Once you understand what this machine is doing, you'll understand many of modern computer science's fundamentals.
Scattering grains of sand across a stone is one of the oldest and most primitive computing methods there is. Called geomancy, it is a divination technique that has been used for over a 1,000 years to try to predict the future by running simple algorithms on the accidental patterns the stones formed.
Few today would say geomancy is a reliable way to model the future, but in it, German designer Ralf Baecker sees a primitive analog to the way we compute today: not by tossing grains of silicate, but by etching code into purified silicon. His latest piece, Random Access Memory, merges geomancy with modern computing to create a machine that relies on grains of sand instead of binary zeros and ones.

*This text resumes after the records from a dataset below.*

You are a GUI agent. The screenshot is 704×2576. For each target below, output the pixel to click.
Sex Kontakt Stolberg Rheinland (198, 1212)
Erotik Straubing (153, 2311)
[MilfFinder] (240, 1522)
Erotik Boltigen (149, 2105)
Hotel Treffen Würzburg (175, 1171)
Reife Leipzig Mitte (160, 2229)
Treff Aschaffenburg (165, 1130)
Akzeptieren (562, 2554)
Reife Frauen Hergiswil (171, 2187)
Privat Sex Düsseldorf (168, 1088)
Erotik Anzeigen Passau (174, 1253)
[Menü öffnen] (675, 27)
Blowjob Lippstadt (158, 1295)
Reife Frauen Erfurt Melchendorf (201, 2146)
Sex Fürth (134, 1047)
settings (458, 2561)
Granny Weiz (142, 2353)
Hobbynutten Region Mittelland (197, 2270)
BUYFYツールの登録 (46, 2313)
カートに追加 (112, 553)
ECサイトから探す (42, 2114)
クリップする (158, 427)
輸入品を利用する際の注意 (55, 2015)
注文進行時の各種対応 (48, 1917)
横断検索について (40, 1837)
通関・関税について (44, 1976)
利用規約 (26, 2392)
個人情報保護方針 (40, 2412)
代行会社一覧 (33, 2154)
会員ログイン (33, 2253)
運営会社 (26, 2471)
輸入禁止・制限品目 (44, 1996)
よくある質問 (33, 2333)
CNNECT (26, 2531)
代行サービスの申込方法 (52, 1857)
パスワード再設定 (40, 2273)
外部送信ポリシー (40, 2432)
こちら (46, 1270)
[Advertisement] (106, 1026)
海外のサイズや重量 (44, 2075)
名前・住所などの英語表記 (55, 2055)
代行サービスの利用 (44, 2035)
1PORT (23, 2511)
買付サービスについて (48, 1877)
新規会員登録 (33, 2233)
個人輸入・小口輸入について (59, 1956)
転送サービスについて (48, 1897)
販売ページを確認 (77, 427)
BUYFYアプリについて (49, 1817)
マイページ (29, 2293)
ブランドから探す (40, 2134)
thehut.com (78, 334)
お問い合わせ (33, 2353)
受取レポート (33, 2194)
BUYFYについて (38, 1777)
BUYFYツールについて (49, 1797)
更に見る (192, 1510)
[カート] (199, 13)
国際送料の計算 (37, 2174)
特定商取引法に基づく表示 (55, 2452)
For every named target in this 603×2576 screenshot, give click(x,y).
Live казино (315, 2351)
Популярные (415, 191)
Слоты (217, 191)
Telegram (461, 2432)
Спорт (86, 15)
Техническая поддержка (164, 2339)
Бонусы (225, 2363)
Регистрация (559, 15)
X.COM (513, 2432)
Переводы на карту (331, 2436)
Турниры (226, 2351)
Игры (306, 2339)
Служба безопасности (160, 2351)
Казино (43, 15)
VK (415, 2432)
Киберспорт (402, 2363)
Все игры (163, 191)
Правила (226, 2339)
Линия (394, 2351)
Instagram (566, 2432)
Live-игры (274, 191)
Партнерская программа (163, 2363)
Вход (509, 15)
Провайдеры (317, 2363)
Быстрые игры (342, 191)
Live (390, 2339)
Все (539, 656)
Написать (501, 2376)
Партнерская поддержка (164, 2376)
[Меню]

Watching the Random Access Memory machine, it can be a little hard to figure out what it's doing. But the name is no accident: just like the RAM in your computer or smartphone, the Random Access Memory machine's goal is to fill its memory with data. In this case, though, the RAM in question isn't some abstract stick of data. It's a circular platter that the arm on the Random Access Machine tries to fill with sand.
Each grain represents a single bit of binary data—a one, not a zero—-and the machine's goal is to position as many grains of sand into its platter of memory as possible. It does so with a tiny suction cup positioned on the end of a robot arm, which moves according to a ruleset variant of Langton's ant, a simple two-dimensional Turing Machine that proves many of computer science's general laws.
The end goal of the Random Access Memory machine is to fit as many grains of sand onto its rotating platter as possible. That would seemingly be easy, but the machine needs to explore its function by its own internal ruleset, only placing a sand down if other pre-existing conditions are true: another grain of sand, for example, not being positioned directly to the left of it. And because its "data" is physical grains of sand, the machine is prone to errors, like "bits" bouncing, or being accidentally shifted. That means that the Random Access Memory machine could well keep working forever, without solving its problem.
There's a lot of egghead-y reasons why the Random Access Memory machine is fascinating, but perhaps the thing everyone can appreciate about it is this: Computing is a very abstract concept for most people. But the Random Access Memory machine shows there's nothing so abstract about computers. Even the most advanced computers are scattering stones, just like our ancestors did. They've just gotten so much better at it.